Stack overflow had taken the stance to ban all AI-generated content. It didn't matter it was spam or the perfect answer, if it was AI-generated, that was enough for removal.

I guess the company is owned by someone with significant stake in AI and didn't want the example of a big community banning AI, just like most company would prefer to kill their business than allow an union.

the letter states it pretty clearly

because StackOverflow incentivizes people to answer questions and rewards them with points for doing so, there was an epidemic of people trying to farm points by copy-pasting questions into AI services like ChatGPT and pasting the answers back into StackOverflow

It's a cheap and easy way to produce answers that look good at a glance and aren't obviously spam, so people are doing it in massive amounts. Even though the answers are often flawed on closer examination, the flaws are hidden well enough that it takes actual human effort to check them.

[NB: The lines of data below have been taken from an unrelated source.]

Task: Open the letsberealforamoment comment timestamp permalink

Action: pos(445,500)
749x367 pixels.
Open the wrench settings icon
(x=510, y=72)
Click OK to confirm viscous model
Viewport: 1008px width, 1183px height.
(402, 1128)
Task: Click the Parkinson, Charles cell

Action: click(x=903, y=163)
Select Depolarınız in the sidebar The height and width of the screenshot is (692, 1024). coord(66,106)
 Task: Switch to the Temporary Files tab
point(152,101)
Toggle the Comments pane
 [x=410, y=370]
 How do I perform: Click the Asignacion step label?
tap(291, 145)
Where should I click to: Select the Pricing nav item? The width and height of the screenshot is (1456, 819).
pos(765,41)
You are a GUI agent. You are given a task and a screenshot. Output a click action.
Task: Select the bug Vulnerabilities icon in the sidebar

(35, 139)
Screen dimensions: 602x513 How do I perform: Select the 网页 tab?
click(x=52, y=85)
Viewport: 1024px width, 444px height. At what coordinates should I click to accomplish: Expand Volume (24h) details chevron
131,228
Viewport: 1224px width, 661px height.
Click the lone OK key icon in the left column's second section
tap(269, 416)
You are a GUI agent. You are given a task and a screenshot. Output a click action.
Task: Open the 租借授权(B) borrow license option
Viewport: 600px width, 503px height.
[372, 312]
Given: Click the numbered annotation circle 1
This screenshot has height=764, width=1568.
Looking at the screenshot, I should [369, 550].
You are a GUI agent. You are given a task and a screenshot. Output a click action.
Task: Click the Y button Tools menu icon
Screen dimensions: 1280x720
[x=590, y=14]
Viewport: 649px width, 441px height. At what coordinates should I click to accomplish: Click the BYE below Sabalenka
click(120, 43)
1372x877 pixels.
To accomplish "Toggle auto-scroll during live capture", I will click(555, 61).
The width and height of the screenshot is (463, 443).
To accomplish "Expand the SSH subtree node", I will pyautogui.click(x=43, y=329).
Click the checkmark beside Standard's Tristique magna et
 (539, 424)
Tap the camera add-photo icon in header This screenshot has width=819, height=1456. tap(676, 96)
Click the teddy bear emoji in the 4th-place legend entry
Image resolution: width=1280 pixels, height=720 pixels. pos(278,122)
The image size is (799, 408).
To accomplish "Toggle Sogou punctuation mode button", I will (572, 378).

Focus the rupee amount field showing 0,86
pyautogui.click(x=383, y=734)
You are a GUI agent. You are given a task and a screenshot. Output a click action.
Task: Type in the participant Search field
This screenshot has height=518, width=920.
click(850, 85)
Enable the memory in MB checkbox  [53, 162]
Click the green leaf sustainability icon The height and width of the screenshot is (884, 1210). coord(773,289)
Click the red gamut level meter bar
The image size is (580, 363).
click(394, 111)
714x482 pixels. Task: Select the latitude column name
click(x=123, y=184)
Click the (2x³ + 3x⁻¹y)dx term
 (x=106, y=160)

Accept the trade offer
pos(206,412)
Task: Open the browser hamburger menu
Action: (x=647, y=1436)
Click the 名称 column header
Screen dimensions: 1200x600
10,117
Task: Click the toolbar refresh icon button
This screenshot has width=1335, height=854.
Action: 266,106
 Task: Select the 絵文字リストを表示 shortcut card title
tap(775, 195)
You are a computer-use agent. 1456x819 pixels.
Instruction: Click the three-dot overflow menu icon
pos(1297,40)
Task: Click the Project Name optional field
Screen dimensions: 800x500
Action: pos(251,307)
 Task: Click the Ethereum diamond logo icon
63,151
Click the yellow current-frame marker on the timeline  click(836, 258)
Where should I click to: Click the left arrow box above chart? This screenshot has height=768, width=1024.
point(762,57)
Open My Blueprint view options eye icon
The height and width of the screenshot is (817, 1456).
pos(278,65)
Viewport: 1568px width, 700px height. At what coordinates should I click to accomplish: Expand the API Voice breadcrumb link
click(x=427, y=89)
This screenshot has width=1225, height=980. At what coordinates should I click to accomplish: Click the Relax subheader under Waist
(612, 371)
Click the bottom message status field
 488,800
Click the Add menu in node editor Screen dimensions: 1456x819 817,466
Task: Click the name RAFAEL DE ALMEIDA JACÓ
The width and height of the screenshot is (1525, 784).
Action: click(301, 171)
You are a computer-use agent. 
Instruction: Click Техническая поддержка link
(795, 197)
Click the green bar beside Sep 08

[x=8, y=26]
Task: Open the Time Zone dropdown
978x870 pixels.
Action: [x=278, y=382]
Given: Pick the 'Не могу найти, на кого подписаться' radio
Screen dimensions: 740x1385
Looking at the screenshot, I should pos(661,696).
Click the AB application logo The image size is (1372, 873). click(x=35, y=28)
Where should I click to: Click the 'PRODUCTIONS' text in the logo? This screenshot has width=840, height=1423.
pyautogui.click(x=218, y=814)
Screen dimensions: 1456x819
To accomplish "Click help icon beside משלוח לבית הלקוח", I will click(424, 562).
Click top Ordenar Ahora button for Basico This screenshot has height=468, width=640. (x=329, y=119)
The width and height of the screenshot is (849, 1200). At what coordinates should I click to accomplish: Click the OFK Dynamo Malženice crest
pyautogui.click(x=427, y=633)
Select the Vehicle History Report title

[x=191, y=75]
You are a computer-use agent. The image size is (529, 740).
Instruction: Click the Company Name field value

A lot of user-generated content sites are getting hit by this right now. The combination of "massive increase in submission rates" and "much of the content has major flaws that require real scrutiny to discover" is completely overwhelming sites that prioritize content quality over quantity. It's a huge increase in workload, since there's a lot more content that needs screening, and the screening can't be deferred because a higher-than-usual portion of the content is utter crap that can't be allowed to stay up for too long. That's especially bad for sites like StackOverflow who depend on unpaid human volunteers contributing their time and expertise to help screen answers.